** Collected data **
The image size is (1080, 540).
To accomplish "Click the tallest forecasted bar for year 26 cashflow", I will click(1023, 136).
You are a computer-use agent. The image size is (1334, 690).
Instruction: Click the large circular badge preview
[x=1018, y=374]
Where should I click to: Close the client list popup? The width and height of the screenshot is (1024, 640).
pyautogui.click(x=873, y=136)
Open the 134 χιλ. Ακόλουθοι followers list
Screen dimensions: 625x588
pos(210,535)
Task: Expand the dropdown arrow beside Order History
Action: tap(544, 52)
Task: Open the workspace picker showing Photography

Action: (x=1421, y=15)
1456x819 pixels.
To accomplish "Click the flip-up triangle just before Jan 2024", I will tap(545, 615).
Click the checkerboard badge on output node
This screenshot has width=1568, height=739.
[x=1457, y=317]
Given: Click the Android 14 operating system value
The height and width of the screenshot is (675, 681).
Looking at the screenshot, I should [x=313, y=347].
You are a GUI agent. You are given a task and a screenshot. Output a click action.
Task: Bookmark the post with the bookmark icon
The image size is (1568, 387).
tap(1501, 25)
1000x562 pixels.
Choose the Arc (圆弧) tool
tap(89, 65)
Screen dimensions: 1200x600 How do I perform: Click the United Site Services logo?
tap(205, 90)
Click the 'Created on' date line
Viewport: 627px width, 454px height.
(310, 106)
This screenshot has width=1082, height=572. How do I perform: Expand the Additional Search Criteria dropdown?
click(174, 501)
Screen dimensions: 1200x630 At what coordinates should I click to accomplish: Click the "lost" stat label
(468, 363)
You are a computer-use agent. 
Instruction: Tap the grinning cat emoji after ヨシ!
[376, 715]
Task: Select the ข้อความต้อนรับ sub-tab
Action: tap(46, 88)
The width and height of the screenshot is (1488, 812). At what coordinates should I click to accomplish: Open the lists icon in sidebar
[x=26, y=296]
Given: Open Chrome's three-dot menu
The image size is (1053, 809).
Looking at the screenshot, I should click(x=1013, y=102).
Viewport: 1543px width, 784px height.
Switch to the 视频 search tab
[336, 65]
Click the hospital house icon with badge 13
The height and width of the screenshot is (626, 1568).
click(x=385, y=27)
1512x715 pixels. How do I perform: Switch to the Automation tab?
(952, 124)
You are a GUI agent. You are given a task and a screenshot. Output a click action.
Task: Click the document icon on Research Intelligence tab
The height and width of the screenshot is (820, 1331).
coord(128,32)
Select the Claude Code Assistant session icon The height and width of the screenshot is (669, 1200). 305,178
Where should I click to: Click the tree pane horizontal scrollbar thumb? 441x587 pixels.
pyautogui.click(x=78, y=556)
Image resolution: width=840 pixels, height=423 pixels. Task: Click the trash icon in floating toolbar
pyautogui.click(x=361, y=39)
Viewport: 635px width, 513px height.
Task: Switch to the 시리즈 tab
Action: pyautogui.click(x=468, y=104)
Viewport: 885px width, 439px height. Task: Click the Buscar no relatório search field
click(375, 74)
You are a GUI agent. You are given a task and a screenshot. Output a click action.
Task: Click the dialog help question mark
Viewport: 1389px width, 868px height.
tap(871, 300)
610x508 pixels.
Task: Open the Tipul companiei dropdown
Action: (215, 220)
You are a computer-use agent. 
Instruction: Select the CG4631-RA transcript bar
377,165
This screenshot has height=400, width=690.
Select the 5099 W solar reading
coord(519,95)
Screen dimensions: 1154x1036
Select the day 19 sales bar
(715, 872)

** Assignment **
Every line of the data above is to be copied out exactly.

** Exercise result **
The image size is (1080, 540).
To accomplish "Click the tallest forecasted bar for year 26 cashflow", I will click(1023, 136).
You are a computer-use agent. The image size is (1334, 690).
Instruction: Click the large circular badge preview
[x=1018, y=374]
Where should I click to: Close the client list popup? The width and height of the screenshot is (1024, 640).
pyautogui.click(x=873, y=136)
Open the 134 χιλ. Ακόλουθοι followers list
Screen dimensions: 625x588
pos(210,535)
Task: Expand the dropdown arrow beside Order History
Action: tap(544, 52)
Task: Open the workspace picker showing Photography

Action: (x=1421, y=15)
1456x819 pixels.
To accomplish "Click the flip-up triangle just before Jan 2024", I will tap(545, 615).
Click the checkerboard badge on output node
This screenshot has width=1568, height=739.
[x=1457, y=317]
Given: Click the Android 14 operating system value
The height and width of the screenshot is (675, 681).
Looking at the screenshot, I should [x=313, y=347].
You are a GUI agent. You are given a task and a screenshot. Output a click action.
Task: Bookmark the post with the bookmark icon
The image size is (1568, 387).
tap(1501, 25)
1000x562 pixels.
Choose the Arc (圆弧) tool
tap(89, 65)
Screen dimensions: 1200x600 How do I perform: Click the United Site Services logo?
tap(205, 90)
Click the 'Created on' date line
Viewport: 627px width, 454px height.
(310, 106)
This screenshot has width=1082, height=572. How do I perform: Expand the Additional Search Criteria dropdown?
click(174, 501)
Screen dimensions: 1200x630 At what coordinates should I click to accomplish: Click the "lost" stat label
(468, 363)
You are a computer-use agent. 
Instruction: Tap the grinning cat emoji after ヨシ!
[376, 715]
Task: Select the ข้อความต้อนรับ sub-tab
Action: tap(46, 88)
The width and height of the screenshot is (1488, 812). At what coordinates should I click to accomplish: Open the lists icon in sidebar
[x=26, y=296]
Given: Open Chrome's three-dot menu
The image size is (1053, 809).
Looking at the screenshot, I should click(x=1013, y=102).
Viewport: 1543px width, 784px height.
Switch to the 视频 search tab
[336, 65]
Click the hospital house icon with badge 13
The height and width of the screenshot is (626, 1568).
click(x=385, y=27)
1512x715 pixels. How do I perform: Switch to the Automation tab?
(952, 124)
You are a GUI agent. You are given a task and a screenshot. Output a click action.
Task: Click the document icon on Research Intelligence tab
The height and width of the screenshot is (820, 1331).
coord(128,32)
Select the Claude Code Assistant session icon The height and width of the screenshot is (669, 1200). 305,178
Where should I click to: Click the tree pane horizontal scrollbar thumb? 441x587 pixels.
pyautogui.click(x=78, y=556)
Image resolution: width=840 pixels, height=423 pixels. Task: Click the trash icon in floating toolbar
pyautogui.click(x=361, y=39)
Viewport: 635px width, 513px height.
Task: Switch to the 시리즈 tab
Action: pyautogui.click(x=468, y=104)
Viewport: 885px width, 439px height. Task: Click the Buscar no relatório search field
click(375, 74)
You are a GUI agent. You are given a task and a screenshot. Output a click action.
Task: Click the dialog help question mark
Viewport: 1389px width, 868px height.
tap(871, 300)
610x508 pixels.
Task: Open the Tipul companiei dropdown
Action: (215, 220)
You are a computer-use agent. 
Instruction: Select the CG4631-RA transcript bar
377,165
This screenshot has height=400, width=690.
Select the 5099 W solar reading
coord(519,95)
Screen dimensions: 1154x1036
Select the day 19 sales bar
(715, 872)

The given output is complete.